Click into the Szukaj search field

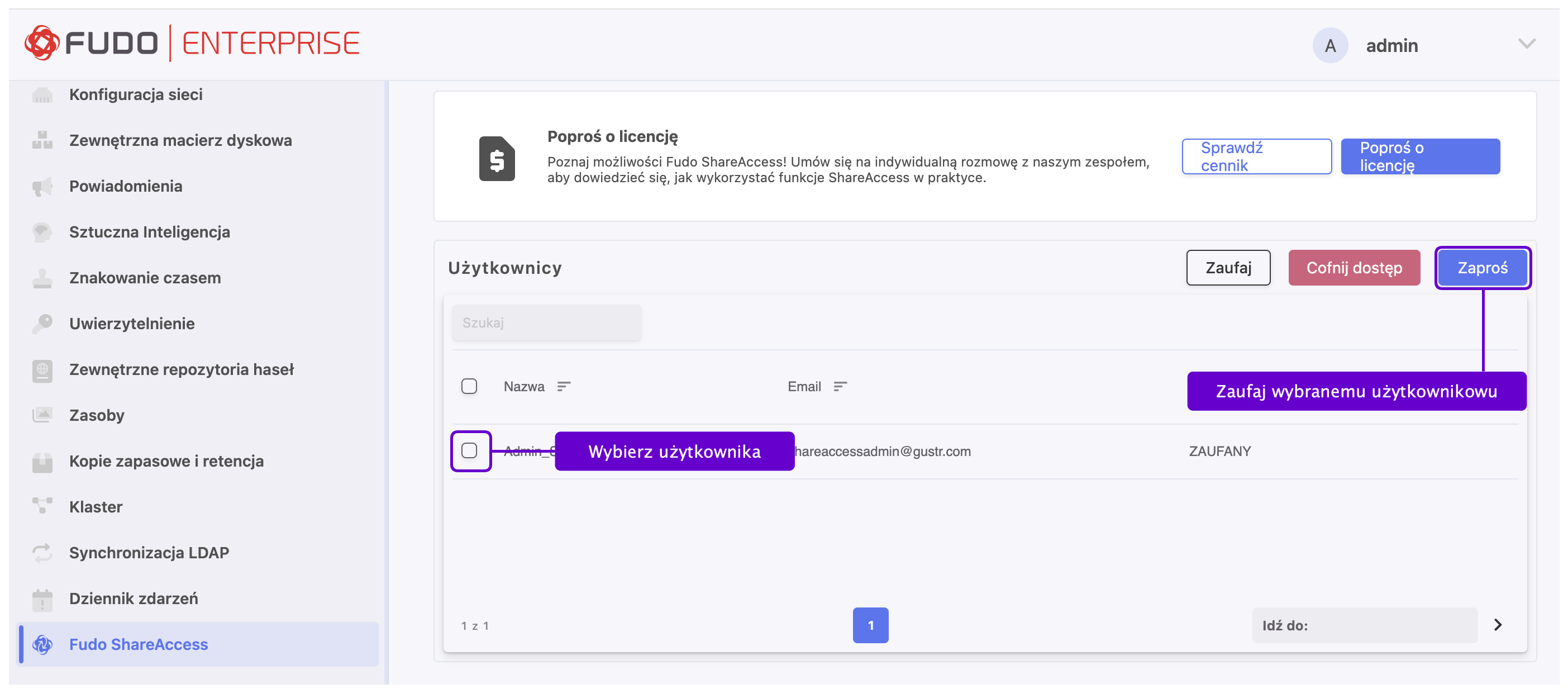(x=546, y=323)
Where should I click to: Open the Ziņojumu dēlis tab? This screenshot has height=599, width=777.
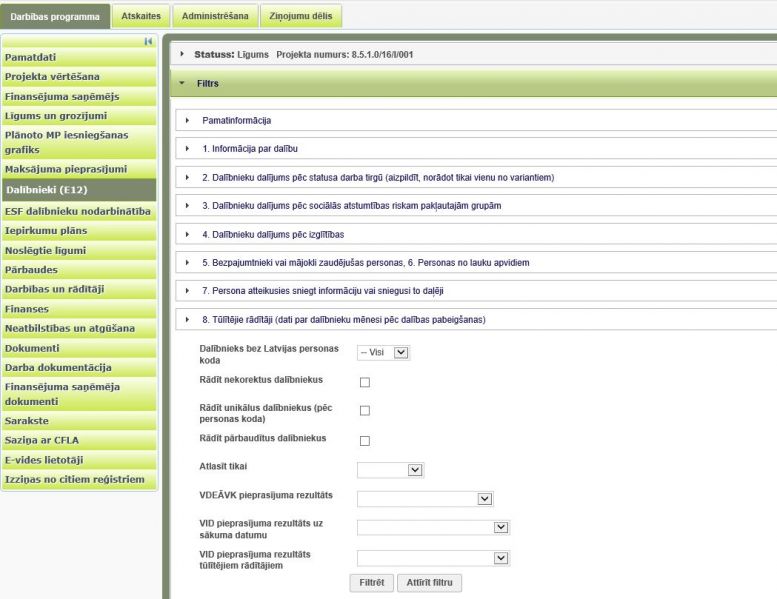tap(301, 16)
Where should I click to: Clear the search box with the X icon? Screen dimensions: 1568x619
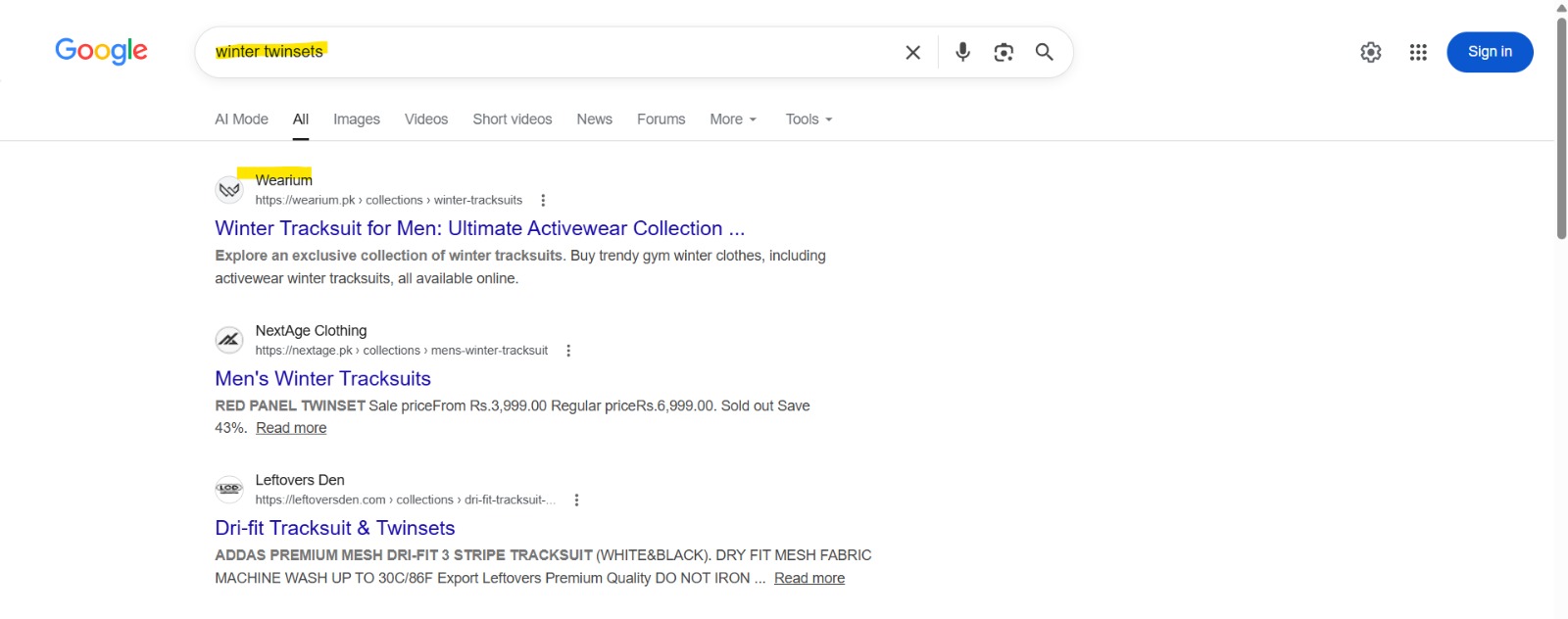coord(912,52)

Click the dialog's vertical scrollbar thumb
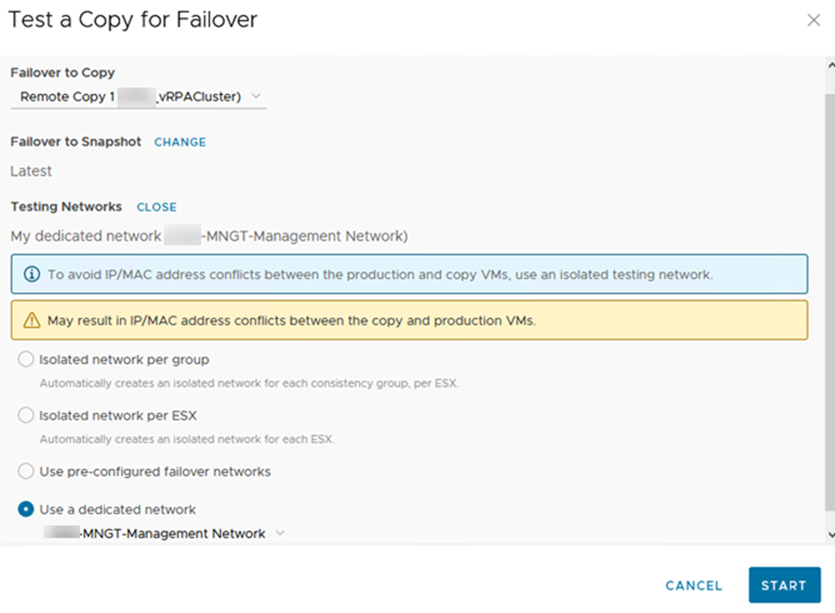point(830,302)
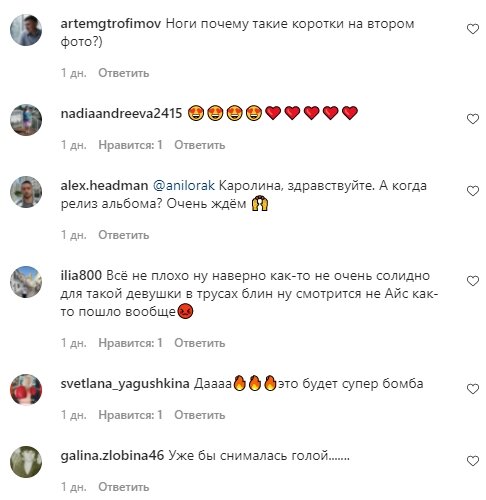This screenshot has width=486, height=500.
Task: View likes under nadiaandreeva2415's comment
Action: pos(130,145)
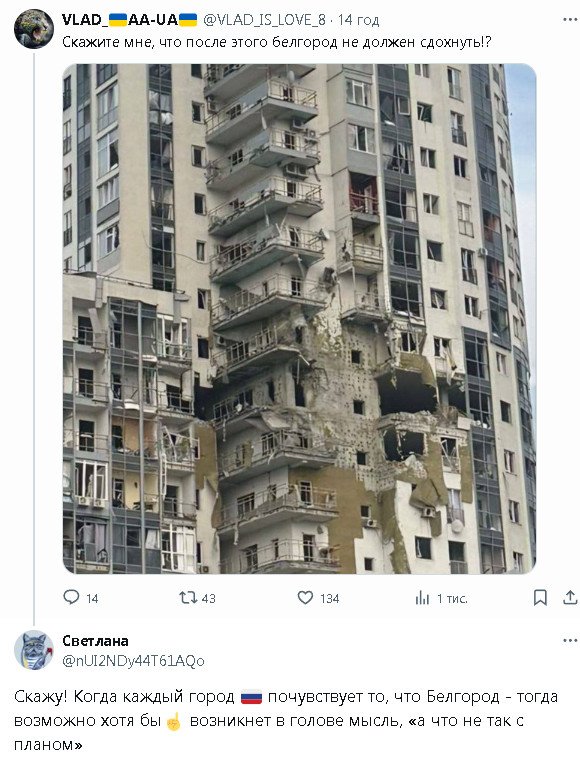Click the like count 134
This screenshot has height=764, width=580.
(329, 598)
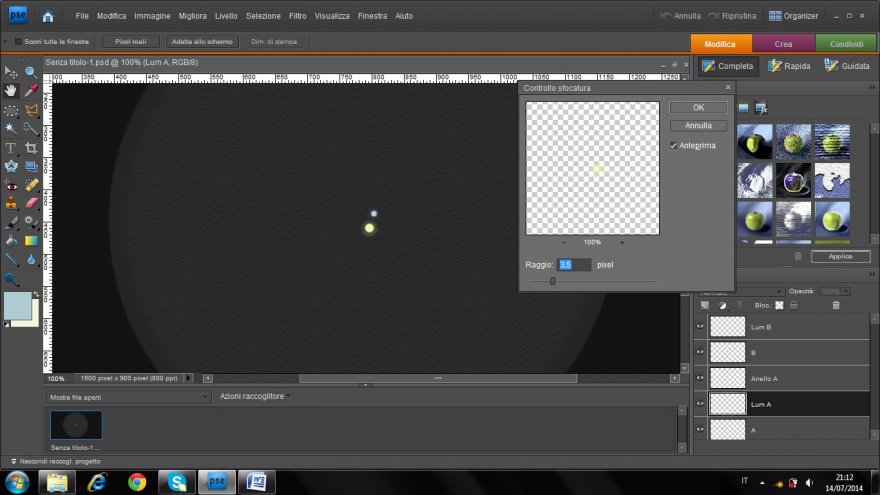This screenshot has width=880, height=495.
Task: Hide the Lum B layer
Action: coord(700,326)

* * *

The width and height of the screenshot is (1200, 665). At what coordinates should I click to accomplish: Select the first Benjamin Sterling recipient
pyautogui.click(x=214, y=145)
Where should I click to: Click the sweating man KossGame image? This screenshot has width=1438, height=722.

*Written problem*: Copy the data from the line containing "Click into the Szukaj search field" through the line containing "Action: coord(700,326)", renaming "scrollbar thumb" to "scroll handle" and leaving everything else as it is. Leave out the pictures.

*In response*:
Click into the Szukaj search field

(x=546, y=323)
Where should I click to: Open the Ziņojumu dēlis tab? This screenshot has height=599, width=777.
tap(301, 16)
Where should I click to: Clear the search box with the X icon? Screen dimensions: 1568x619
coord(912,52)

Click the dialog's vertical scroll handle
point(830,302)
This screenshot has width=486, height=500.
Task: View likes under nadiaandreeva2415's comment
Action: pos(130,145)
Click the like count 134
This screenshot has height=764, width=580.
(329, 598)
This screenshot has width=880, height=495.
Task: Hide the Lum B layer
Action: coord(700,326)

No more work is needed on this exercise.